Please count the lines of the data that contain "will" and state only the total.

Start of DATA TO PROCESS

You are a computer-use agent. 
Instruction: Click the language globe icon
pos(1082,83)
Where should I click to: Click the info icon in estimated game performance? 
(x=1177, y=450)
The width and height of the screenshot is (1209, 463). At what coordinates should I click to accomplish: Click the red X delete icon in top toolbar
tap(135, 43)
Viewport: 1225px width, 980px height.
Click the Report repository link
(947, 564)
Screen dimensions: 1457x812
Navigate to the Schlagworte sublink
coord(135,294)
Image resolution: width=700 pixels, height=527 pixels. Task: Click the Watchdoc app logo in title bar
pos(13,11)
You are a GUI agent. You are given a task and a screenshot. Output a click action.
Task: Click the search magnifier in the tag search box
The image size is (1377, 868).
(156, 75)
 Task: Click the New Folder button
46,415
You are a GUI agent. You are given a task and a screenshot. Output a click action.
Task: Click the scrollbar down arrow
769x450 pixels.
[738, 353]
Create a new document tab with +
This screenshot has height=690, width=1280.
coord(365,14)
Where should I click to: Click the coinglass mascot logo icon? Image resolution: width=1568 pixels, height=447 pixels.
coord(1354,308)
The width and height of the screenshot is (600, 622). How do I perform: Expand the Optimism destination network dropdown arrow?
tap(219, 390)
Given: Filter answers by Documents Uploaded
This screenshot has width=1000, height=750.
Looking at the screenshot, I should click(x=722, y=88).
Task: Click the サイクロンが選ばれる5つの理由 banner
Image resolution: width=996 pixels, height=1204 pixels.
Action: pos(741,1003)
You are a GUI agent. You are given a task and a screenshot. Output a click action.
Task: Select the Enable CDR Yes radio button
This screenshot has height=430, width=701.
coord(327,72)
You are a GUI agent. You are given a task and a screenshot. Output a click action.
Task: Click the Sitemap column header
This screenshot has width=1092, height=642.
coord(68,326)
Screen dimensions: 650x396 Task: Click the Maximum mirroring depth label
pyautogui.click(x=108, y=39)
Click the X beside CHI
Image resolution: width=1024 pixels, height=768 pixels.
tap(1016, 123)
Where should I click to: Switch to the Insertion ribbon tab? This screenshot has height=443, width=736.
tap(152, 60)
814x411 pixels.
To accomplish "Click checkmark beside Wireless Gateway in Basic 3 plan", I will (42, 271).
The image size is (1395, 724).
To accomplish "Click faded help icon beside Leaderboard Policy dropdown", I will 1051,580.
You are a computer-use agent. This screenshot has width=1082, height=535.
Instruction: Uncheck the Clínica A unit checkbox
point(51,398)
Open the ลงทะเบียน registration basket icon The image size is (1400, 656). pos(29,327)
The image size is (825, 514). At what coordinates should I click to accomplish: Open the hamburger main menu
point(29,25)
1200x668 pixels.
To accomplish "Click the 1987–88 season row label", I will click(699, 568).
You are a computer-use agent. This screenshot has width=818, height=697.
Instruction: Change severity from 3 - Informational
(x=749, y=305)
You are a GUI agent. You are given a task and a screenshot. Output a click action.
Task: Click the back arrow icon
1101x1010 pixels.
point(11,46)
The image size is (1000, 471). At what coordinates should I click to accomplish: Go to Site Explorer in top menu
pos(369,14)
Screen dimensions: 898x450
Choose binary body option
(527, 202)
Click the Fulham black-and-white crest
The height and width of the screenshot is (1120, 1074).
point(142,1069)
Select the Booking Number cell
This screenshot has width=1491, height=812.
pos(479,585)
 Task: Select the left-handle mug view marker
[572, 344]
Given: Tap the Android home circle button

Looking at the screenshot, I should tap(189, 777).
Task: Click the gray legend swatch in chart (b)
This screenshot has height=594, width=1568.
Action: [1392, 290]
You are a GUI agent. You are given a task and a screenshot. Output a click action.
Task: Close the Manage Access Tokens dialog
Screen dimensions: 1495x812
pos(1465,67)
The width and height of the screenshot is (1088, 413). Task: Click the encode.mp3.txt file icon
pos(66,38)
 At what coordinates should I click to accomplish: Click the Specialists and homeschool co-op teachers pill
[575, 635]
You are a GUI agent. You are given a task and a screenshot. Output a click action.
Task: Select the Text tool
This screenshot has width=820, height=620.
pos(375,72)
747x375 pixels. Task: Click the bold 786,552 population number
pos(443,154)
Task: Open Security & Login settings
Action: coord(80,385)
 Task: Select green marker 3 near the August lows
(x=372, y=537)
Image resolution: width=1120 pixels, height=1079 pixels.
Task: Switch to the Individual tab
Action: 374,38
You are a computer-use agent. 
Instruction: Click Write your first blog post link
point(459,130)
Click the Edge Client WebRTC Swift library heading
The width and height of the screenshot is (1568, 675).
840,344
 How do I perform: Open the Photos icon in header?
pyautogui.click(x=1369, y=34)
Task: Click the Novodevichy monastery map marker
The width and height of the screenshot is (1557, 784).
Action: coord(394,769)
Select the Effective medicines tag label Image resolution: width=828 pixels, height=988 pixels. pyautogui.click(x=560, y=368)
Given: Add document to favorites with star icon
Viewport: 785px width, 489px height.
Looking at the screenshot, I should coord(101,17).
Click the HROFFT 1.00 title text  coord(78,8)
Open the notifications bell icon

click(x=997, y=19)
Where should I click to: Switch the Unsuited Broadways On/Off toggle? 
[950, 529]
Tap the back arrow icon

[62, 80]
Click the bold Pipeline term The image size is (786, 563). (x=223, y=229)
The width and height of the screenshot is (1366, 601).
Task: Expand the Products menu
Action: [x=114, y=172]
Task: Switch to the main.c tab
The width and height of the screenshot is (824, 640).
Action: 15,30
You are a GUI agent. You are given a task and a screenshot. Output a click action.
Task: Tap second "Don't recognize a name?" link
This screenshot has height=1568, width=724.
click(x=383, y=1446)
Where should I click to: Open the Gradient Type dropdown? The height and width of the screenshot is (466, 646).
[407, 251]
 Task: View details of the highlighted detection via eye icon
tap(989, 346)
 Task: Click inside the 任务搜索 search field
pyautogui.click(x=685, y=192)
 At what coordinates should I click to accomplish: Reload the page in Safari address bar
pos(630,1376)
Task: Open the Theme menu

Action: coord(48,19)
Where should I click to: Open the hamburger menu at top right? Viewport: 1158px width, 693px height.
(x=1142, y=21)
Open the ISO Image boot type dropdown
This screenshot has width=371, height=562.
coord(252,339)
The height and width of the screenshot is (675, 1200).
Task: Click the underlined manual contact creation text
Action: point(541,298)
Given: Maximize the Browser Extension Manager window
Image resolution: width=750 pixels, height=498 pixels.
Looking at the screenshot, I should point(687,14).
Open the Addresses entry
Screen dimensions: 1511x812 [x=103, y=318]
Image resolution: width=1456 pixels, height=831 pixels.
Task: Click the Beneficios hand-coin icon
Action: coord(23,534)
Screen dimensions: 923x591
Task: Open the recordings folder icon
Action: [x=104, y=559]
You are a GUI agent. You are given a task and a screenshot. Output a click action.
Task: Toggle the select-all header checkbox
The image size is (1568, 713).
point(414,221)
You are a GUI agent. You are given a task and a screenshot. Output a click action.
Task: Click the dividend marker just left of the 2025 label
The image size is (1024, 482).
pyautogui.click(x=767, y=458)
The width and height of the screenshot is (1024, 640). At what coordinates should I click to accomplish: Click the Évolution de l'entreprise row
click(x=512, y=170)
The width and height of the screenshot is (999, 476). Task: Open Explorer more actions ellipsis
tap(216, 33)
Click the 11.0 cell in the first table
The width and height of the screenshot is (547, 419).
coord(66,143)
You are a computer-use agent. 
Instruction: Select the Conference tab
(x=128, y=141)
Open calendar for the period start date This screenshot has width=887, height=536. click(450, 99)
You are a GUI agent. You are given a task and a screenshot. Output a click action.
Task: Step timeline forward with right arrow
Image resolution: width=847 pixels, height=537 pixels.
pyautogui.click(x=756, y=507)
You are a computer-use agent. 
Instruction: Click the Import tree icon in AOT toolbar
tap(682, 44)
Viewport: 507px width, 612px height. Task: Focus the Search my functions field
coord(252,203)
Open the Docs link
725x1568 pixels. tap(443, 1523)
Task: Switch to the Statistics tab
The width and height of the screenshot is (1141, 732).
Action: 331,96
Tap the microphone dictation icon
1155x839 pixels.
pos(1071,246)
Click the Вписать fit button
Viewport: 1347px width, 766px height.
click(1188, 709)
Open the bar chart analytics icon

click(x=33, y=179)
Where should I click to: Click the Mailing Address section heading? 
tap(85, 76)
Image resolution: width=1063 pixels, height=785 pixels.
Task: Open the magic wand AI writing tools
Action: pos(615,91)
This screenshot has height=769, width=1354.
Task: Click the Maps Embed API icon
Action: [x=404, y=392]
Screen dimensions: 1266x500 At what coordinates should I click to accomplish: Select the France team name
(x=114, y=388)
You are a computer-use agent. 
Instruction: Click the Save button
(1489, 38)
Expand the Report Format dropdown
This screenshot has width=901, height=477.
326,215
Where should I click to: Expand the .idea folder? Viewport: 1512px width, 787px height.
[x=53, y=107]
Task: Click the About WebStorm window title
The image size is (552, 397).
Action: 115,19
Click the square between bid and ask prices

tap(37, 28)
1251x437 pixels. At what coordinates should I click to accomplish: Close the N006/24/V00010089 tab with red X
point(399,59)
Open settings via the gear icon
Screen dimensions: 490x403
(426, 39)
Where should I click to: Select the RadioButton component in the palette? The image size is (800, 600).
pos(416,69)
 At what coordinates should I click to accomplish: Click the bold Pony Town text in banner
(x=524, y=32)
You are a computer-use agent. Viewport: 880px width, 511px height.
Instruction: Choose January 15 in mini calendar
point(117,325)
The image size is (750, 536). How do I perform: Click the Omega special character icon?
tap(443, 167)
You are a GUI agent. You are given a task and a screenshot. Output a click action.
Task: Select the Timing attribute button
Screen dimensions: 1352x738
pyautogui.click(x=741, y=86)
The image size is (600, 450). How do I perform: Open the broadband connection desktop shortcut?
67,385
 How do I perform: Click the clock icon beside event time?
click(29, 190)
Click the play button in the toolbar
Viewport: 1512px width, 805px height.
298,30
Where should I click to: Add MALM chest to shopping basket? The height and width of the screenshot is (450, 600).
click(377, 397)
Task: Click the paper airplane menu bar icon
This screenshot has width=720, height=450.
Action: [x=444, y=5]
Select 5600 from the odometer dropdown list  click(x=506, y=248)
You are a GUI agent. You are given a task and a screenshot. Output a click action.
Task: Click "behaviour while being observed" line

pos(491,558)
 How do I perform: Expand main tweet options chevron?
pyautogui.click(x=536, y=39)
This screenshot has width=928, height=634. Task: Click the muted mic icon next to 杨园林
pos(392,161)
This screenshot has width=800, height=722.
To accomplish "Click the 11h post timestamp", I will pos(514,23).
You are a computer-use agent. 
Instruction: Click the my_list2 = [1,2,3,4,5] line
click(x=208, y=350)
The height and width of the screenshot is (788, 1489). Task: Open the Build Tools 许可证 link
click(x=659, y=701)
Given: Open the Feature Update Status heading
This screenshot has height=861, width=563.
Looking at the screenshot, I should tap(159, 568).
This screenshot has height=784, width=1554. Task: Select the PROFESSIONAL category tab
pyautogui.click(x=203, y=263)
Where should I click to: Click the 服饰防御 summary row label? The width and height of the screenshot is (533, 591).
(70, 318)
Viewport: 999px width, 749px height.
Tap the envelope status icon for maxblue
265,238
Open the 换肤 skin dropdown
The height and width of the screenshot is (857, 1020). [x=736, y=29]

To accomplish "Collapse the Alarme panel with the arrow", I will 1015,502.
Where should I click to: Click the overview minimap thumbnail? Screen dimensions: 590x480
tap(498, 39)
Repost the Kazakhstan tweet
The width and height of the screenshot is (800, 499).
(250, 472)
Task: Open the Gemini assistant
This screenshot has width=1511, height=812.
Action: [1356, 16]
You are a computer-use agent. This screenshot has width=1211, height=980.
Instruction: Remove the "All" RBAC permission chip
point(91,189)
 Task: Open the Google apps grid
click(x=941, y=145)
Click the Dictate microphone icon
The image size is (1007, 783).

End of DATA TO PROCESS

_RESPONSE TO THE TASK_
5